* [Objetivo da tarefa] Prossiga o texto sobre o meio ambiente cultural a partir da última frase apresentada.

* [Passagem]
--------------------

De acordo com Souza Filho (2006, p. 15-16), a cultura é o elemento identificador das sociedades humanas construindo as histórias de um povo, englobando ainda o modo de agir e suas crenças, sendo imprescindível que haja uma relação entre cultura e ambiente, tendo em vista que a cultura não existe isoladamente. Assim, a própria ocupação territorial brasileira afirma essa indissociabilidade entre cultura e ambiente, a partir do momento em que outros povos implantaram suas diferentes culturas nos povos aqui dominados, modificando o patrimônio ambiental brasileiro, composto por uma gama de diversidades.

Cumpre ressaltar que, apesar de também ser artificial por ser criação humana, o meio ambiente cultural é diferente do natural, tendo em vista que adquiriu um valor especial, qual seja, a importância para a cultura de determinada sociedade. Neste panorama, determinado bem cultural à ser tutelado decorre da transformação humana, o que afirma seu caráter artificial, mas também deve ser protegido pelo homem, uma vez que sem essa proteção degrada-se com o tempo, perdendo sua importância histórica.

--------------------

* [Trechos de dados]
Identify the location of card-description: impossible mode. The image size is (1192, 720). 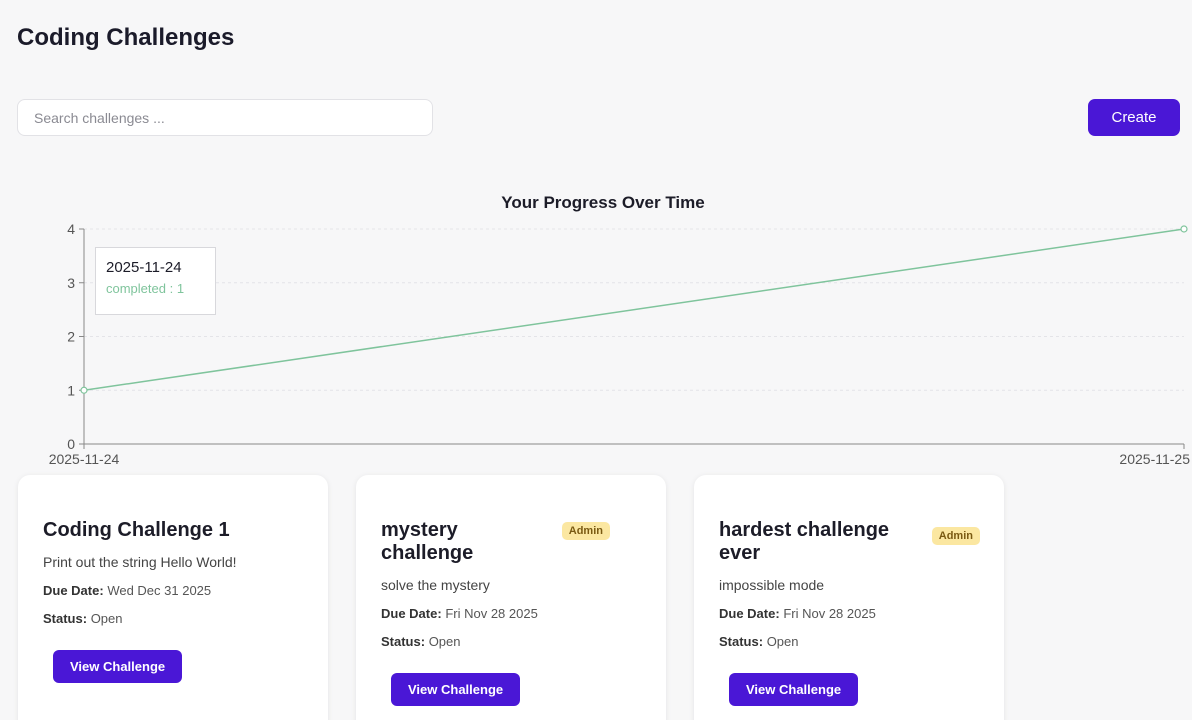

--------------------

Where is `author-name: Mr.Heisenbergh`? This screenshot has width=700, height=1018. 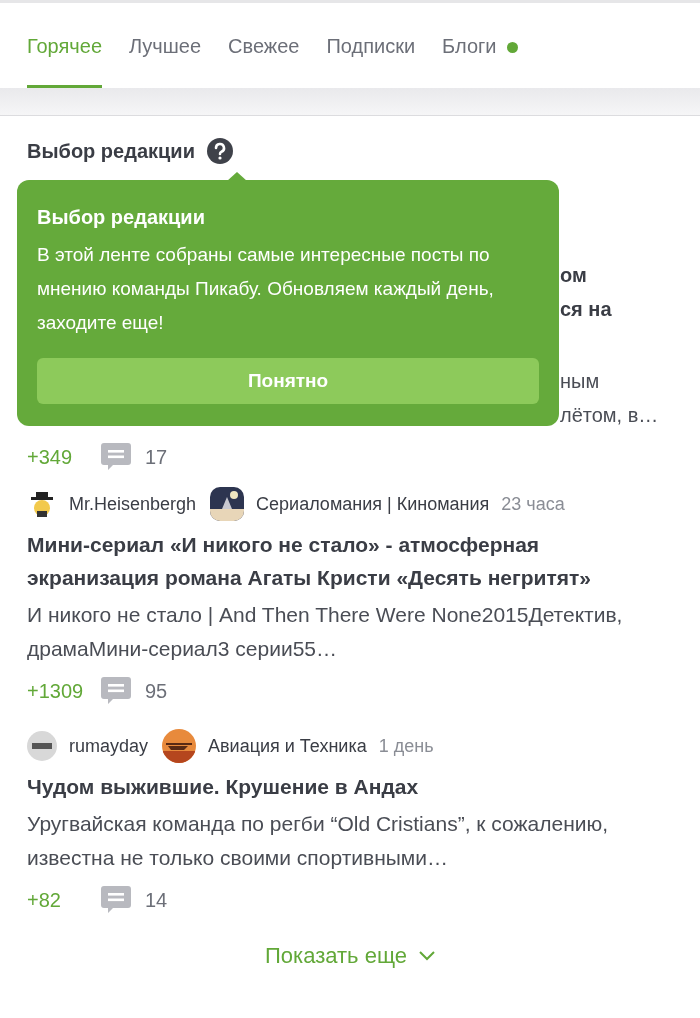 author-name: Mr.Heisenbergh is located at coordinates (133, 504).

--------------------

* [Resposta]
Nesse passo, o objeto de proteção que decorre da tutela do meio ambiente cultural é o patrimônio cultural dos indivíduos, que abarca a história dos mesmos, traduzindo, deste modo, os elementos que identificam sua cidadania. A partir daí, nota-se que o meio ambiente como um todo é princípio fundamental norteador da República Federativa do Brasil, considerado direito fundamental.

2.2 A fundamentalidade da norma constitucional do meio ambiente

O marco inicial referente à preocupação internacional com o meio ambiente foi a Declaração de Estocolmo sobre o Meio Ambiente Humano, que ocorreu em 1972, pois abordava o meio ambiente como um todo, sendo este objeto de preocupação por parte de toda a humanidade, uma vez que tal questão foi considerada fundamental, justamente por afetar todos os seres humanos e o desenvolvimento econômico mundial (GAVIÃO FILHO, 2005, p. 21).

Com efeito, a comunidade internacional passou a valorizar e destacar a inseparabilidade entre meio ambiente e desenvolvimento, permitindo que o direito internacional ambiental absorvesse os princípios do direito do desenvolvimento sustentável.

De acordo com Granzieira (2009, p. 32), diversos princípios foram assentados em prol da tutela do meio ambiente, resumindo as preocupações com o desenvolvimento e o meio ambiente, considerados, portanto, fontes do direito ambiental brasileiro3.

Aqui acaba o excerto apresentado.